Start of Passage given
With technology node continuously shrinking, leakage power occupies a large fraction of chip power consumption. This problem is much more severe for large capacity on chip cache. To reduce standby power, some non-volatile emerging memory technologies are proposed to replace SRAM or DRAM based memory, such as PCRAM, ReRAM and STT-MRAM. Among them, STT-MRAM is compatible with CMOS process technology and comparable access speed with SRAM. Therefore, it attracts much attention from both academia and industry.

At device level, Hosomi et al. proposed to use spin-RAM as a novel nonvolatile memory [8]. After that, Oh et al. explored novel MTJ structure that can approach Gb integration density [9]. Kim et al. evaluated the scalability of PMA STT-MRAM towards sub-20nm regime [10]. There are also many research efforts on circuit and architecture level design. Wang et al. proposed a new STT-MRAM cell structure to improve cell sensing reliability [11]. Many researchers investigate the possibility for replacing on chip cache by MRAM and proposed many effective techniques to exploit MRAM’s full potential [12] [13].
End of Passage given
Start of Data supplied
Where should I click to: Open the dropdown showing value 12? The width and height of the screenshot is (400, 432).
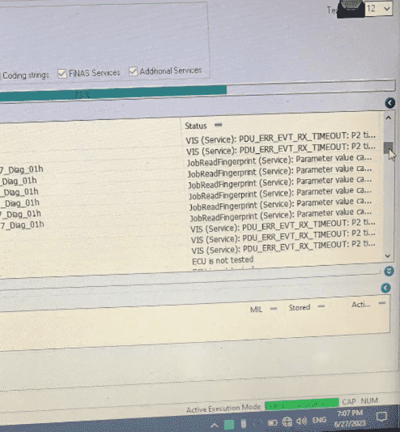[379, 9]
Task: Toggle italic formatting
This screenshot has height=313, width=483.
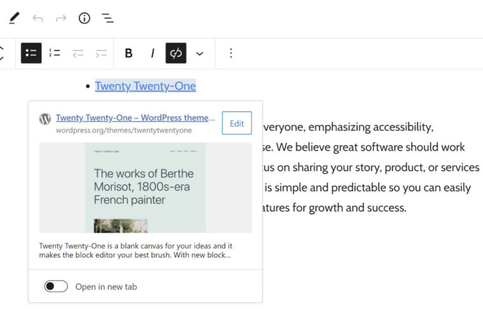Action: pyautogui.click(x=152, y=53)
End of Data supplied
Start of Data supplied
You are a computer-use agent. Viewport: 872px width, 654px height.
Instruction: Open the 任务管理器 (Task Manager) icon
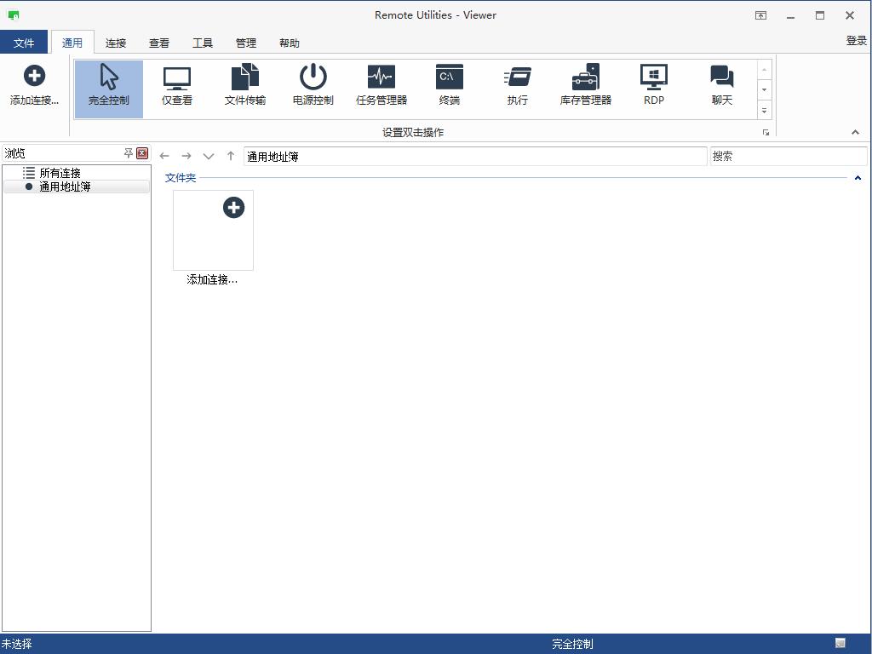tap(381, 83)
End of Data supplied
Start of Data supplied
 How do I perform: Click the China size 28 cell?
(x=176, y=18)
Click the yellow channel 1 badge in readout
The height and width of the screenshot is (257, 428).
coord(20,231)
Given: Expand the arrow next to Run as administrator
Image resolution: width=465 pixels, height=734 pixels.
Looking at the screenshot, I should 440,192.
End of Data supplied
[Requirement 1]
Copy the passage on STT-MRAM from "At device level, Hosomi" to "potential [12] [13].".
[Requirement 2]
Render the rows from the line with "Where should I" to the line with "Action: pyautogui.click(x=152, y=53)", both lines included, as a two-column CSV with the headers request and answer. Put one CSV line per request, with each value in its own quoted field, line breaks replaced by spaces and the pictures left out.

[Written reply 1]
At device level, Hosomi et al. proposed to use spin-RAM as a novel nonvolatile memory [8]. After that, Oh et al. explored novel MTJ structure that can approach Gb integration density [9]. Kim et al. evaluated the scalability of PMA STT-MRAM towards sub-20nm regime [10]. There are also many research efforts on circuit and architecture level design. Wang et al. proposed a new STT-MRAM cell structure to improve cell sensing reliability [11]. Many researchers investigate the possibility for replacing on chip cache by MRAM and proposed many effective techniques to exploit MRAM’s full potential [12] [13].

[Written reply 2]
request,answer
"Where should I click to: Open the dropdown showing value 12? The width and height of the screenshot is (400, 432).","[379, 9]"
"Task: Toggle italic formatting This screenshot has height=313, width=483.","Action: pyautogui.click(x=152, y=53)"